Suite et fin :
"Sécurisation de la connexion ou dispositif de contrôle d’usage ?
La nature des « moyens de sécurisation » - qui sont censés exonérer les titulaires d’un accès à Internet de la responsabilité démesurée qu’on veut leur faire porter - est désormais claire : il s’agit de dispositifs visant à faire obstacle à certains usages et certains protocoles, et qui font en outre un renvoi d’information à un serveur distant pour vérifier s’ils sont activés. En clair : des mouchards filtrants.
Si le projet de loi était adopté en l’état, consacrant des dispositifs de filtrage avec (ou sans) mouchards comme « moyens de sécurisation exonérant valablement le titulaire de l’accès à un service de communication au public en ligne de la responsabilité visée à l’article L.336-3 », alors chaque abonné à Internet se trouvera très fortement incité à installer ces dispositifs réduisant arbitrairement leur droit à l’information, à la communication et à la vie privée. On peut toutefois douter que ces dispositifs soient effectivement installés par les particuliers mais on peut en revanche parier sur un tollé généralisé conduisant in fine à l’inapplicabilité de la loi, exactement comme ce qui a pu être constaté avec les DRM et la loi DADVSI.
Rappelons cependant une nouvelle fois que l’accès à des contenus ou applications sur Internet ne peut être limité que suite à une décision de l’autorité judiciaire.12 De plus il est reconnu que les techniques de filtrage quelles qu’elles soient présentent deux défauts intrinsèques majeurs : elles empêchent des usages légaux et il est toujours possible de les contourner. Cela fait d’ailleurs l’objet de 4 pages d’annexe dans le rapport Olivennes, reprises à titre informatif par Franck Riester dans son rapport pour la commission des lois de l’Assemblée nationale.
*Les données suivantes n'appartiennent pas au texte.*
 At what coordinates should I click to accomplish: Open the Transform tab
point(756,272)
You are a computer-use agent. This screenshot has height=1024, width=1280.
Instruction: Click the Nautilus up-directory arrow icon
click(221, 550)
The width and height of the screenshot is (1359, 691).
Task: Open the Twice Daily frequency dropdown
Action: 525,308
La solution la plus raisonnable d’un point de vue du respect des droits fondamentaux des utilisateurs consisterait donc, comme le préconise Bruno Retailleau dans son amendement adopté par le Sénat, en un dispositif de sécurisation de la connexion de type chiffrement WPA2 pour le wifi. En revanche, le principal inconvénient de cette solution est qu’elle ne suffit pas en elle-même à sécuriser une connexion (nécessité d’un mot de passe fort régulièrement changé) et la discrimination qui pourrait en résulter, notamment pour toutes les personnes disposant d’un matériel ne supportant pas ces technologies de chiffrement, et tous les professionnels qui les commercialisent. La Commission européenne ne manquerait pas alors de sanctionner la France pour atteinte à la libre concurrence. Elle a d’ailleurs d’ores et déjà annoncé qu’elle sera particulièrement attentive sur cet aspect prévisible de la loi HADOPI.13
Notons par ailleurs qu’en pratique l’obligation d’utiliser WPA2, si tant est qu’elle soit envisageable, n’empêchera pas le développement de pratiques de contournement pendant de longues années au regard de l’état du parc existant. Une récente étude parue dans la revue de sécurité MISC soulignait que dans le 5ème et le 13ème arrondissements de Paris, sur 31 000 points d’accès étudiés, plus de 2 000 étaient totalement ouverts et plus de 40% utilisait le protocole WEP, notoirement inefficace en terme de sécurité (cassables en moins de 4 minutes). Rompus au partage d’information, les téléchargeurs les moins responsables ne manqueront donc pas de s’échanger des listes de points d’accès utilisables dans leurs quartiers, multipliant d’autant les accusations envers des innocents.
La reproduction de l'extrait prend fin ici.